Why is this sub removing newlines??

R

Rainer Weikusat

Janek Schleicher said:
Am 06.12.2013 15:29, schrieb Rainer Weikusat:

So, you also prefer to write
s/\r?\n$// instead of oversimplifying chomp; ?

Since you apparently missed this: While there's doubtlessly many a
developer who is convinced to have invented something comparable to 'the
wheel', ie, a basic design which will remain in use for a few thousand
years, as soon as he managed to tack three lines of code together doing
something other than 'crash immediately', possibly even more so on CPAN,
using this comparison is either a case of hybris bordering serious
megalomania or just someone babbling along without spending much effort
on thinking about what he's actually saying, not the least because this
simile is actually wrong: Wheels come in many different kinds and even a
seriously reality-impaired mathead should have noticed the difference
between, say, tanks, push chairs, racing cars and pottery wheels. "But
can't you see they all round and rotate!" isn't much of a similarity at
the technical level.
 
C

Charles DeRykus

Sorry, more redemption is needed.

But I'm not quite ready to declare it unredeemable:

$string =~ s/ ^\s+ | \s+(?=\n)$ | \s*[^\n\S]+$ //gx;


[ depending on flavor of white space you want ]
 
R

Rainer Weikusat

Rainer Weikusat said:
Charles DeRykus said:
34:44 AM UTC-8, Ben Bacarisse wrote:

On Thursday, December 5, 2013 1:56:46 PM UTC-8, John Black wrote:>

keep this in mind - I had wanted that trim function to not strip the
newlines (and not add any either if there wasn't one). Should not be

Another option: a regex that'd handle any trailing newline:
$string =~ s/ ^\s+ | \s+(?=\n|)$ //gx;

Surely this strips the newline?

Indeed. I was slipping off the end... I think,hope a redemptive tweak will do it:
$string =~ s/ ^s+ | \s++(?=\n) /gx;

Sorry, more redemption is needed.

But I'm not quite ready to declare it unredeemable:

$string =~ s/ ^\s+ | \s+(?=\n)$ | \s*[^\n\S]+$ //gx;

I may be missing something here, but what about

s/\s+?(?=\n)?$//

One thinhg I missed was a trailing newline without other whitespace in
front of it. Making this

s/\s*?(?=\n)?$//;

instead works with that as well (although this should surely be called a
questionable construct, given the number of ?s ...).
 
J

John Black

I've been using \s as a shortcut for spaces or tabs.
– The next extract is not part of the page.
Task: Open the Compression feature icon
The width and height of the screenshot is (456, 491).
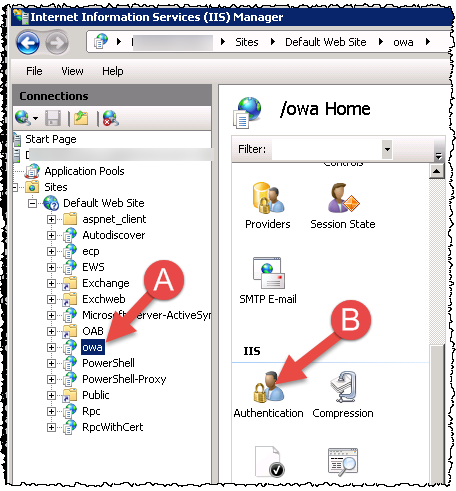Action: tap(343, 387)

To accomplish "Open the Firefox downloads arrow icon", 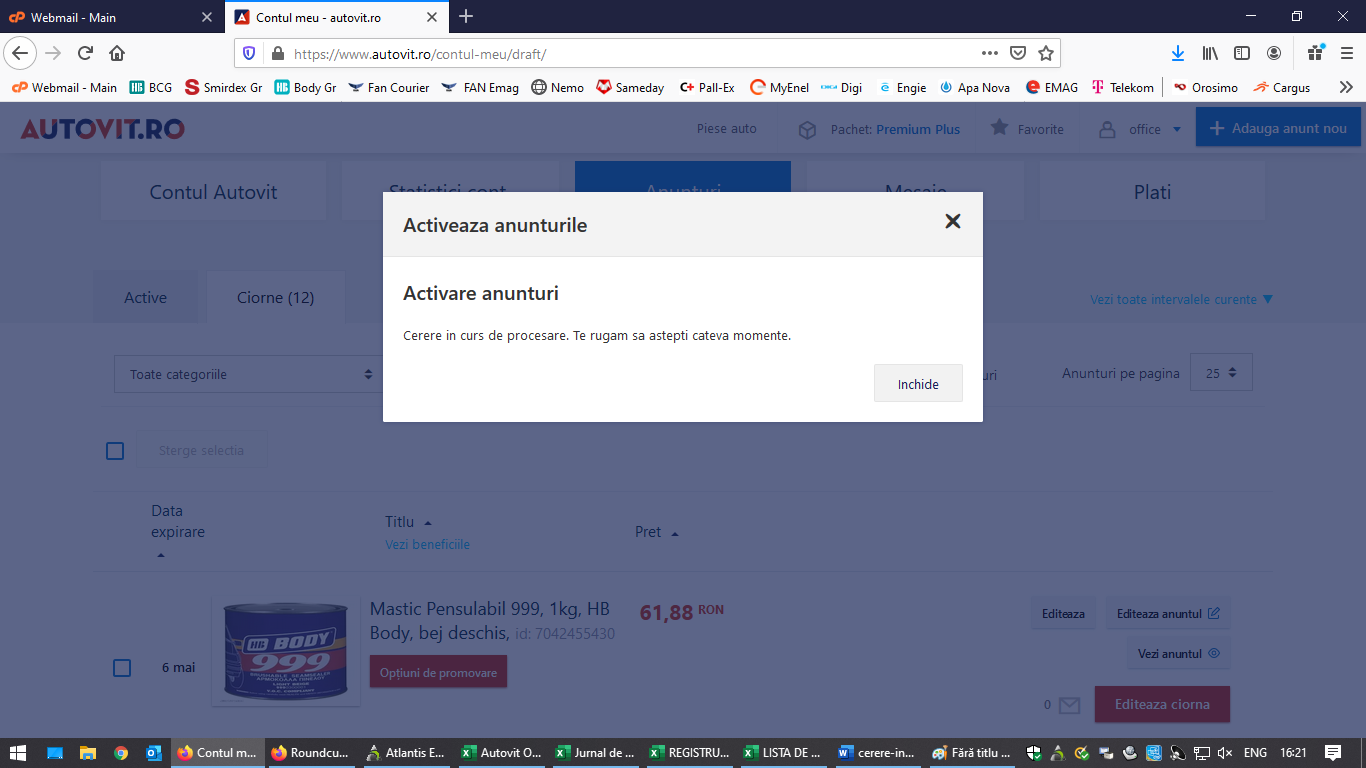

See also perlrecharclass, look for [[:blank:]] and \h.

Thanks. Looks like what I really wanted in most cases was \h. [[:black:]] sounds like it
would work too but its just too bulky to put into regexs since it can be easily avoided with
\h.

John Black
 
C

Charles DeRykus

[remove whitespace at end of string but keep \n if it is there]
$string =~ s/ ^\s+ | \s+(?=\n)$ | \s*[^\n\S]+$ //gx;

[this also deal with whitespace at the beginning]
s/\s*?(?=\n)?$//;

Maybe logically simpler:

s/\s*?(\n)?$/$1/;

(this will likely a result in a warning when there's no newline at the
end of the line and runtime warnings are enabled).


Hm, as you note though, doesn't handle initial w/s and coughs an
'uninitialized" warning if no ending \n. However, you could take a cough
suppressant:

s{\s*?(\n)?$}{$1 // ''}e;


But, more significantly, doesn't handle multiple ending newlines, eg,
"foo \n\n\n"
[which of course may not be an issue for the OP]
 
R

Rainer Weikusat

Charles DeRykus said:
Rainer Weikusat said:
Charles DeRykus <[email protected]> writes:

[remove whitespace at end of string but keep \n if it is there]
$string =~ s/ ^\s+ | \s+(?=\n)$ | \s*[^\n\S]+$ //gx;

[this also deal with whitespace at the beginning]
s/\s*?(?=\n)?$//;

Maybe logically simpler:

s/\s*?(\n)?$/$1/;

(this will likely a result in a warning when there's no newline at the
end of the line and runtime warnings are enabled).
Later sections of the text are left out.